For those trying to help caregivers, the pathetic state of available support is disheartening. Day after day, one is forced to break the sad news to overwhelmed caregivers and I’ve seen many concerned persons getting distressed that they cannot help the way the callers (or email-writers) obviously expect them to do. I’ve felt down myself, both as a caregiver and a volunteer.

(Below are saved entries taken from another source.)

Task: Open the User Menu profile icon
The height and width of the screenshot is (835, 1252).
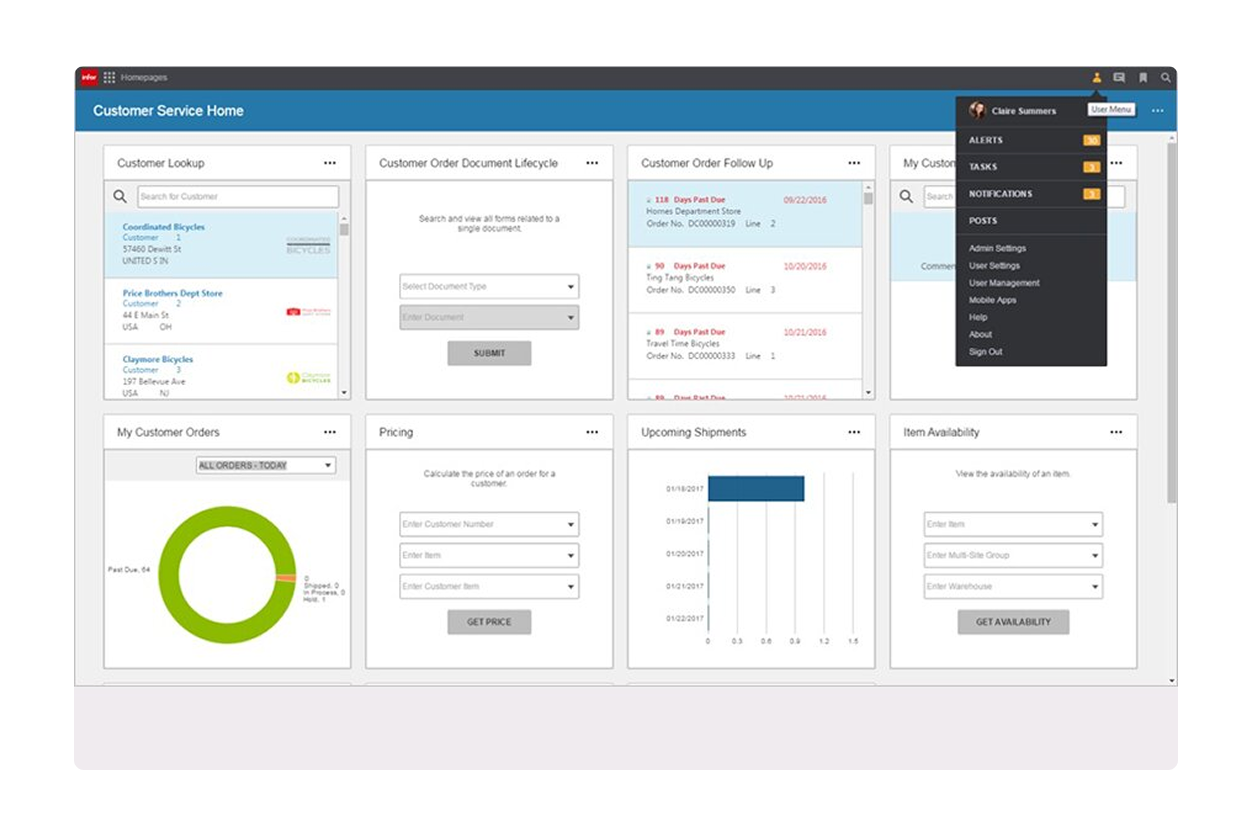Action: (1097, 77)
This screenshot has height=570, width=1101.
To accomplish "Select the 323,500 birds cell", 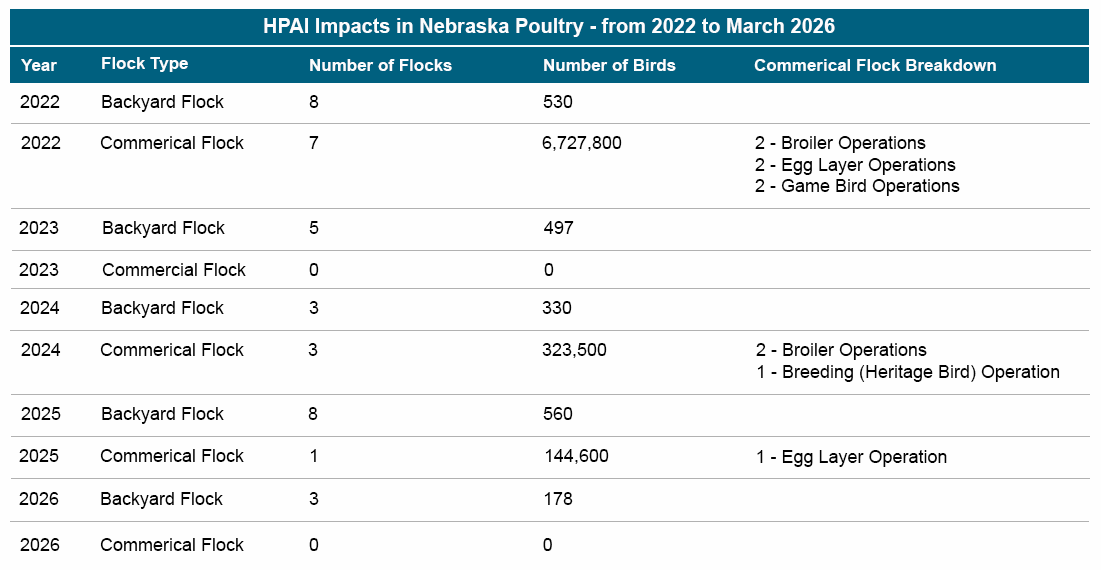I will point(574,350).
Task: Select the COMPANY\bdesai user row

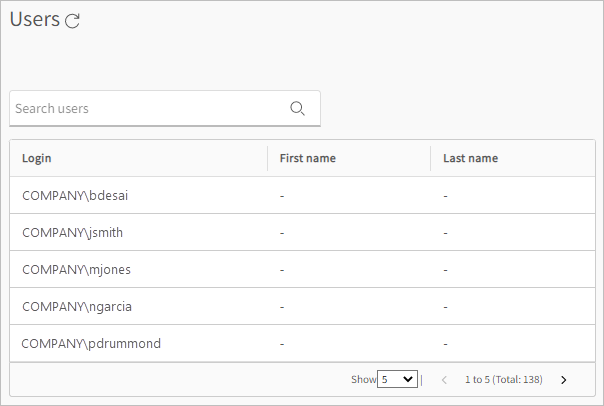Action: click(75, 195)
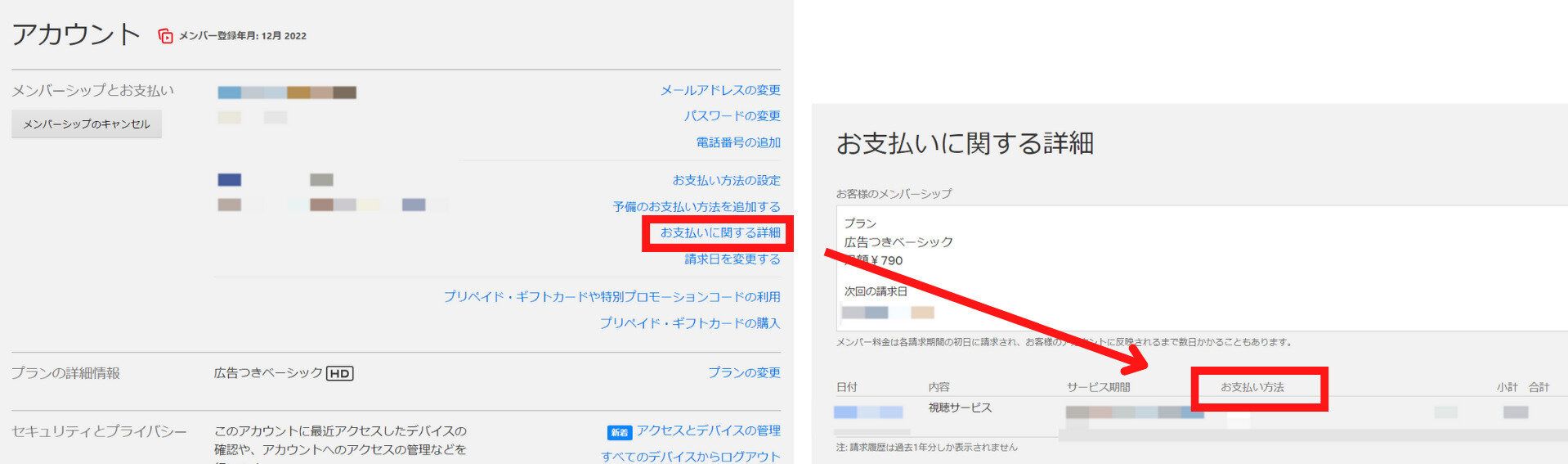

Some volunteers begin considering setting up agencies or respite care homes themselves. They redirect energy, time, and resources into trying to set up whatever is needed to train a batch of attendants, or start planning a specialized dementia care home. Often, many of these persons realize midway this is just so much work, and doing this means they cannot do anything else. They feel they are spending all their energy for something that may benefit at most 10 or 20 families, and wonder whether this is more important than what they were doing earlier. Also, being committed to a cause and passionate about it does not naturally equip one to run a full-fledged establishment for fulltime care. These volunteers/ organizations then give up, or start something that fizzles out, having lost valuable time and energy (and sometimes goodwill) along the way.
Here is what I think:
Ideally, there would be this huge nodal body that sets up gazillions of agencies that supply excellent trained attendants at very affordable prices, and also creates heaps of day cares and respite cares so that no dementia patient remains unsupported.
But that does not seem feasible, at least in the short run 🙂
We need help now. We need something to start providing relief soon, in a widespread way. We cannot depend solely on the actions of existing dementia care volunteers, already a small and over-stretched community. In addition to increasing the community of persons committed to help, we must get others interested in creating appropriate facilities.